To put it another way: I want a simple setup that allows us to work on Maemo itself. I don’t want a SDK that is a mix of packages from an old version of Debian and from Maemo, implemented via obscure and overly specific hacks to high level tools like dpkg-checkbuilddeps, and having to switch between under documented virtualization modes depending on whether I want to run “make all” or “make install”. Maemo can and should be big enough to contain its own build dependencies, and the virtualization tools should behave in a simple way.
So here is what I did as an experiment:
- I installed the maemo SDK+ with both diablo_4.1.1 rootstraps.
- I modified the configuration so that the armel rootstrap uses the i386 rootstrap as its “tool root”, and I disabled the gcc magic that Scratchbox 2 usually does.
- I wrote a new mapping mode for Scratchbox 2 that essentially gives you the following layout:
/ -> diablo_4.1.1_armel rootstrap
/home -> host
/dev -> host
/proc -> host
/sys -> host
/etc/passwd -> host
/etc/resolv.conf -> host
/usr/share/scratchbox2 -> host
At this point, you should have a working, fully emulated Diablo 4.1.1 environment. (Maybe this is the same as the “emulate” mode of Scratchbox 2, but I prefer to start from scratch in order to understand the magic better.)
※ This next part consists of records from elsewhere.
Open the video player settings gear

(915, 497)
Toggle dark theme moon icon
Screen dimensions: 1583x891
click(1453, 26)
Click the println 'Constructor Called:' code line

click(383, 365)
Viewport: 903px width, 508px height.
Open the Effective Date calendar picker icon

You can compile stuff, but it is slow. Also, qemu is less than transparent and can’t seem to run /usr/bin/make, for example, which is a bit of a show stopper. Also also, find, xarg, and md5sum are missing and some tools expect /scratchbox/tools/bin to be there… oh well.
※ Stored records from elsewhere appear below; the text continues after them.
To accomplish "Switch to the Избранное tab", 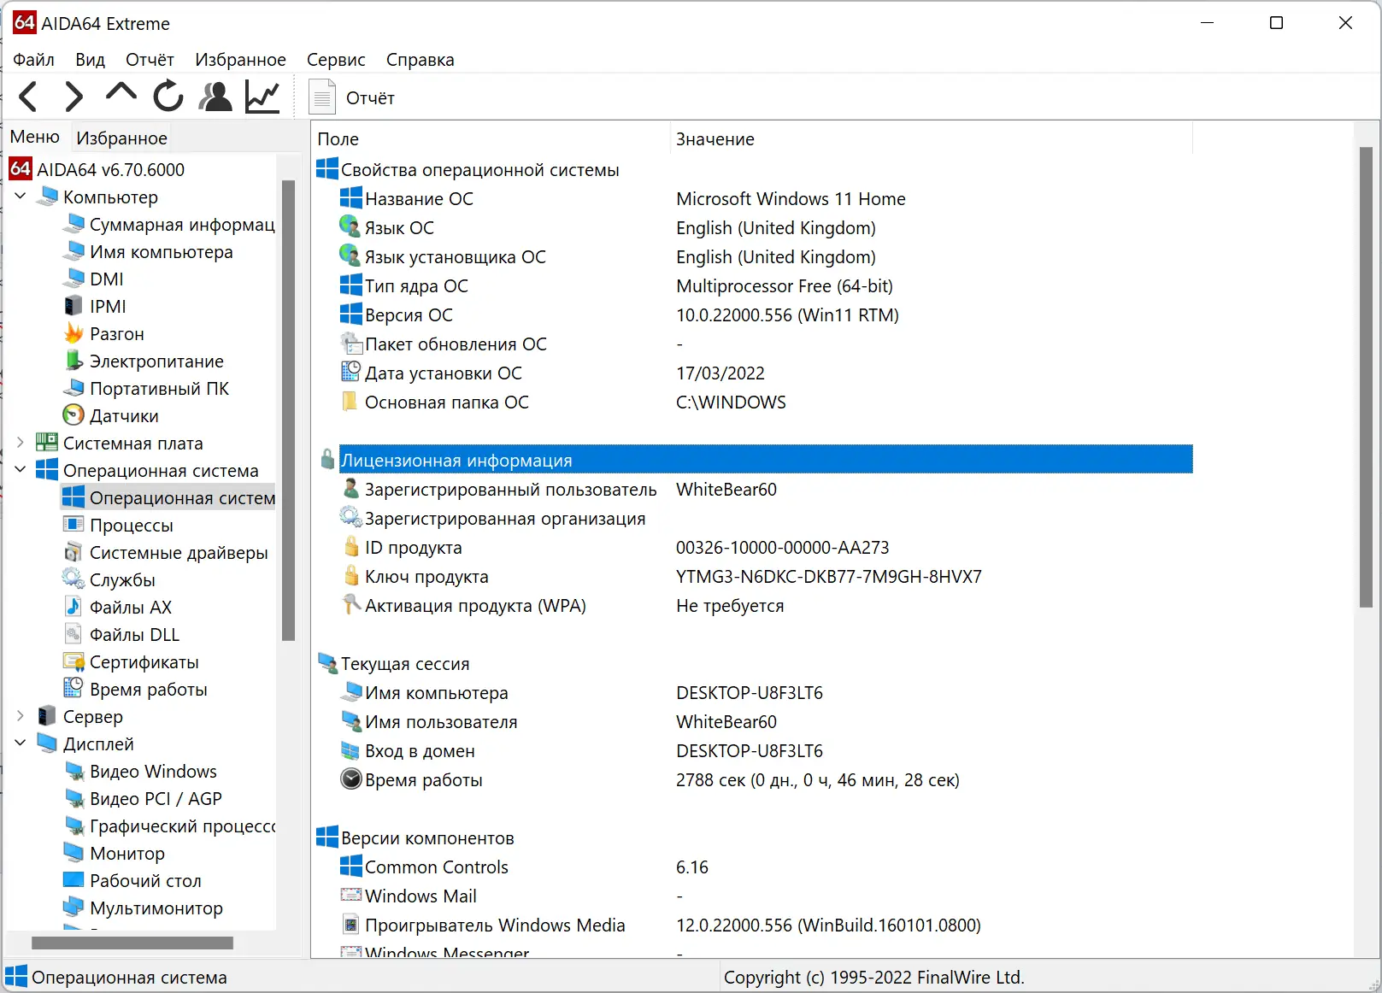I will click(x=121, y=137).
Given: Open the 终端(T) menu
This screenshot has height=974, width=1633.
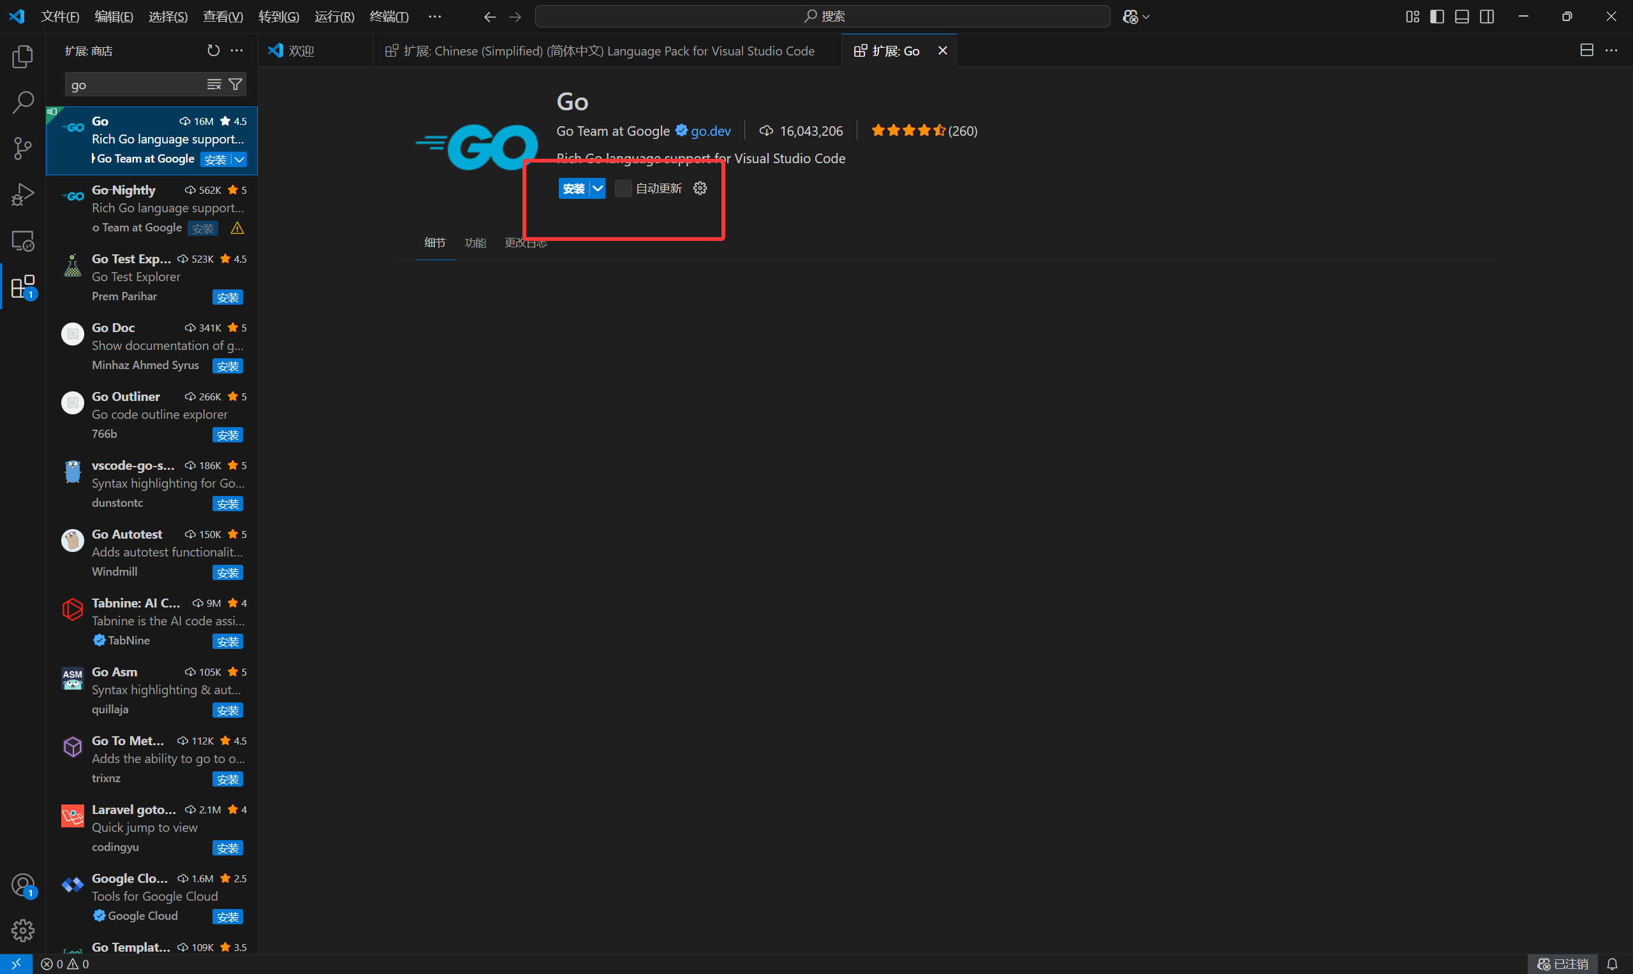Looking at the screenshot, I should 389,16.
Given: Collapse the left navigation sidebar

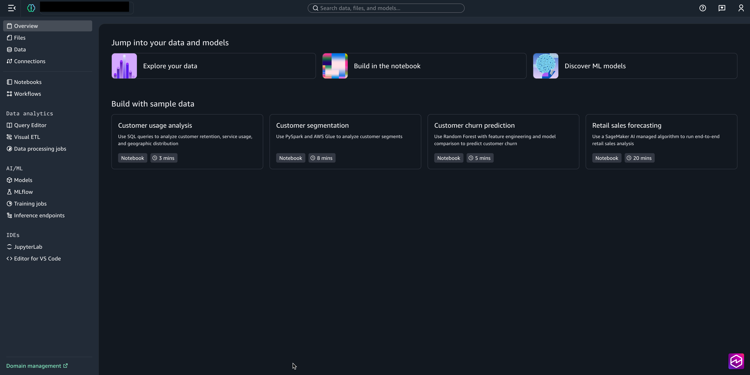Looking at the screenshot, I should [12, 8].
- The following mappings make native binaries visible inside the Scratchbox target:
/tools -> diablo_4.1.1_i386 rootstrap, read only
/opt/maemo/ -> host
- Then some symlinks for speed:
/bin/bash -> /tools/bin/bash
/usr/bin/make -> /tools/usr/bin/make
/usr/bin/m4 -> /tools/usr/bin/m4
/usr/bin/perl -> /tools/usr/bin/perl
- Also for Perl .so modules:
/usr/lib/perl/5.8/auto/File/Glob/Glob.so -> /tools/...
- For the compiler, I made a small wrapper since as a cross compiler, it doesn’t dare to look into the standard places for header files and libraries. This needs to be done more cleanly and more thoroughly of course and maybe I should be using Scratchbox’s magic instead. But for now I prefer it explicit:
$cc -I/usr/include -L/usr/lib -Wl,-rpath-link -Wl,/usr/lib "$@"
With this, “dpkg-buildpackage” runs successfully and with no real slowdown. I am happy.
- Fakeroot doesn’t seem to work. (I used the fantastic “sb -R” to get around this. Love it. But fakeroot just needs to be there as well for completeness.)
- The cross-compiler toolchain needs to move into Maemo and needs to be properly tuned.
- Some tools needs to be written to manage the symlinks, maybe in cooperation with the actual packages whose binaries we redirect.
- The Maemo warts need to be removed, such as the missing /usr/bin/find.
That’s it! Thanks for reading, and happy crossing!